The second point I would make is that programs directed toward abatement of existing pollution should not be contingent on completion of the type of research I have described. The available evidence is enough to strongly suggest that we are dealing with a current health burden. This burden can only be worsened as population growth further stresses the self-cleansing properties of the atmosphere. In the District of Columbia, air sampling has revealed relatively high levels of sulphur dioxide, oxides of nitrogen and suspended particulate matter, all substances with health-damaging potentials. There is a need

now for better control of open trash burning, incineration, consumption of poor quality fuels and automotive emissions in order to bring down these levels. Research and abatement activities must proceed hand in hand in this area.

I thank you for the opportunity of presenting my views on this important medical subject.

Senator TYDINGS. Mr. Augustus C. Johnson, Chairman, Greater Washington Citizens for Clean Air.

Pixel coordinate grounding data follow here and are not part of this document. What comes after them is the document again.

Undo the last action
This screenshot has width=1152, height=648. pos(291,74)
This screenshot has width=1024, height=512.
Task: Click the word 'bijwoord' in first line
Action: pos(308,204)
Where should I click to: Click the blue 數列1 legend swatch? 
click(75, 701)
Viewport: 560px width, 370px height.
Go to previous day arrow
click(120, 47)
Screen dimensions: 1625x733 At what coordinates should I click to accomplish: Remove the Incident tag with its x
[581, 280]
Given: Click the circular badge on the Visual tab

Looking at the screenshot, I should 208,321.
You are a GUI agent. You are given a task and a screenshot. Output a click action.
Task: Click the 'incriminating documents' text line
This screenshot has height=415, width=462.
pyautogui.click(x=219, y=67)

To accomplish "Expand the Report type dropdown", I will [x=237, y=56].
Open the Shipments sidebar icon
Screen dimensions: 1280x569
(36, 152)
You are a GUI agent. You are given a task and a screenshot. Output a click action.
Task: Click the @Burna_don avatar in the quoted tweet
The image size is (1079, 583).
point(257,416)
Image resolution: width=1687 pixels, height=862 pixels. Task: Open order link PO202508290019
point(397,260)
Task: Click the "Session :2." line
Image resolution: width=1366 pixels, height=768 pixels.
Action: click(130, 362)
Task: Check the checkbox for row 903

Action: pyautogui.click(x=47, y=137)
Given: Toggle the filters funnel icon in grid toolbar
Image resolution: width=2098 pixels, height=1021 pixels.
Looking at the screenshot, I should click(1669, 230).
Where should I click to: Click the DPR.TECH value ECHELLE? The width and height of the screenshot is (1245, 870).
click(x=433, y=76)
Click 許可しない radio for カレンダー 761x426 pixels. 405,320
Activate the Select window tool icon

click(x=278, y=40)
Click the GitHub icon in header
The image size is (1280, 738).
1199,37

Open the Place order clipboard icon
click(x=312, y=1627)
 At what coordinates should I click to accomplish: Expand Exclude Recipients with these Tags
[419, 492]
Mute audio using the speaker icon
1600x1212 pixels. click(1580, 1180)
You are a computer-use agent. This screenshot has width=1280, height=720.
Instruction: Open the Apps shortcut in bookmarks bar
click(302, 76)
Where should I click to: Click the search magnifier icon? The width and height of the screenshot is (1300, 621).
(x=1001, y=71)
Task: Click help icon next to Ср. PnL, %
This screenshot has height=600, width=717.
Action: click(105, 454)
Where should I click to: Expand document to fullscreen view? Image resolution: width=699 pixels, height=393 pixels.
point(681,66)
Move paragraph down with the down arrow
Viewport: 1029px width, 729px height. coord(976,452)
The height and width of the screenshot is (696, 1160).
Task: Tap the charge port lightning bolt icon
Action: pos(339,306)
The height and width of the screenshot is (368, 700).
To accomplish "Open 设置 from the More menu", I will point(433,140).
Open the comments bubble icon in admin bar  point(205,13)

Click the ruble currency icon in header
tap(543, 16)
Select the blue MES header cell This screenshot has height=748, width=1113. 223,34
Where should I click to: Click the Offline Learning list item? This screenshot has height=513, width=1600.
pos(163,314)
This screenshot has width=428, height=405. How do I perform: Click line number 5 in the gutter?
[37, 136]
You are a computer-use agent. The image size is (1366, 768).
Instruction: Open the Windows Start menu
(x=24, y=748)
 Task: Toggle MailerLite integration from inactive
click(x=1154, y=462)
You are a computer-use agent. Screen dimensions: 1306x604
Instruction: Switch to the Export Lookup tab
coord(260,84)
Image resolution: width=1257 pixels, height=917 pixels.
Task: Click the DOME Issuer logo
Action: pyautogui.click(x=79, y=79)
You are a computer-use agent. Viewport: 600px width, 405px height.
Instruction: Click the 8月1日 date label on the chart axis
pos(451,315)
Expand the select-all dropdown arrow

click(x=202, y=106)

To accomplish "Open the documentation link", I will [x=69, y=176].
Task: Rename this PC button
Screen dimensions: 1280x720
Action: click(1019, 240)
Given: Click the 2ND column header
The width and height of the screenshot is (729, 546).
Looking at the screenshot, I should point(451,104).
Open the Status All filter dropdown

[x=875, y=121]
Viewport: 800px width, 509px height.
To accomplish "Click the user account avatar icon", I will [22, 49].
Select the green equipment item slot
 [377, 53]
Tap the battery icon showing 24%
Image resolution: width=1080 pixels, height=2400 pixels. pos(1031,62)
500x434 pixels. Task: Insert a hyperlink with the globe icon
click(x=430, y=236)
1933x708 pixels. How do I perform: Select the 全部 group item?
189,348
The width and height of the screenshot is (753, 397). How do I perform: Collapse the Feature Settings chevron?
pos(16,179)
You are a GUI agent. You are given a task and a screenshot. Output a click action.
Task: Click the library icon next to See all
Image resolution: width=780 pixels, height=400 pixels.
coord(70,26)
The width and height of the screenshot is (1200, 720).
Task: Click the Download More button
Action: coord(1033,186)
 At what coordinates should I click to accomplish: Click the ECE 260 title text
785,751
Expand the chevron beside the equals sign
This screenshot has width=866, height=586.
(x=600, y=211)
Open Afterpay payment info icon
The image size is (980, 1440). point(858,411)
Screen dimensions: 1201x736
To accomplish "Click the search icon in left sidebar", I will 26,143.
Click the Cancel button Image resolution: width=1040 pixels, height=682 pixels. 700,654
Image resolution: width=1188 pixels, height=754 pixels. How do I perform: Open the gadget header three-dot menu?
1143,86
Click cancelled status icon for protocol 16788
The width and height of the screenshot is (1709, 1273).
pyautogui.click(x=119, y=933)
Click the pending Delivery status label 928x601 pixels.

STATEMENT OF AUGUSTUS C. JOHNSON, CHAIRMAN, GREATER WASHINGTON CITIZENS FOR CLEAN AIR

Mr. JOHNSON. Thank you, Mr. Chairman.

Senator TYDINGS. We will insert your prepared statement into the hearing record and you may summarize as you wish.

Mr. JOHNSON. I would like to skip over what my friends at the table here before brought up. We would like to associate ourselves with a great deal of that.

First of all, our organization is a citizens organization. Our area of interest covers the same as that represented by the Metropolitan Washington Council of Governments. We operate through public education and through encouraging the people to support activities like our own and to support legislation and official action in the jurisdictions of Washington metropolitan areas to reduce air pollution. We have some very specific recommendations and I would like to put them on the record, if I may.

We are very much in favor of the prompt adoption of the council of governments model ordinance on air pollution as a necessary and useful step, first toward cleaning up our air. We are urging the adoption of this by all 14 jurisdictions in the area and we are carrying this on through a program of needling politicians to make sure they get it done.

Second, better control, through ordinances, enforcement and inspection, of the production of excessive smoke and other pollutants by motor vehicles. Some of the ordinances which now exist are not being enforced, partly because they are impossible and because they are too difficult to enforce. Inspections in general inspect only the automobiles for safety and although the ordinances may specifically spell out that they must not produce excessive smoke this is now generally a well known enforced and inspected matter.

The immediate cessation of open air burning of trash at Kenilworth, and the eventual abandonment of all incineration, public and private, in the metropolitan area.

We don't know how long that will take, but we think, it ought to be a path toward doing it.

My last point is that we have rapid progress toward a radical reduction in the number of internal combustion engines in the area, through the development of rapid transit and the adoption of alternative power sources. As an interim measure, every effort should be encouraged to reduce the pollution produced by today's vehicles.

Senator TYDINGS. Would you comment, Mr. Johnson, on the District of Columbia government's actions and efforts in regard to air pollution and the control program?

Mr. JOHNSON. Yes, I would be glad to.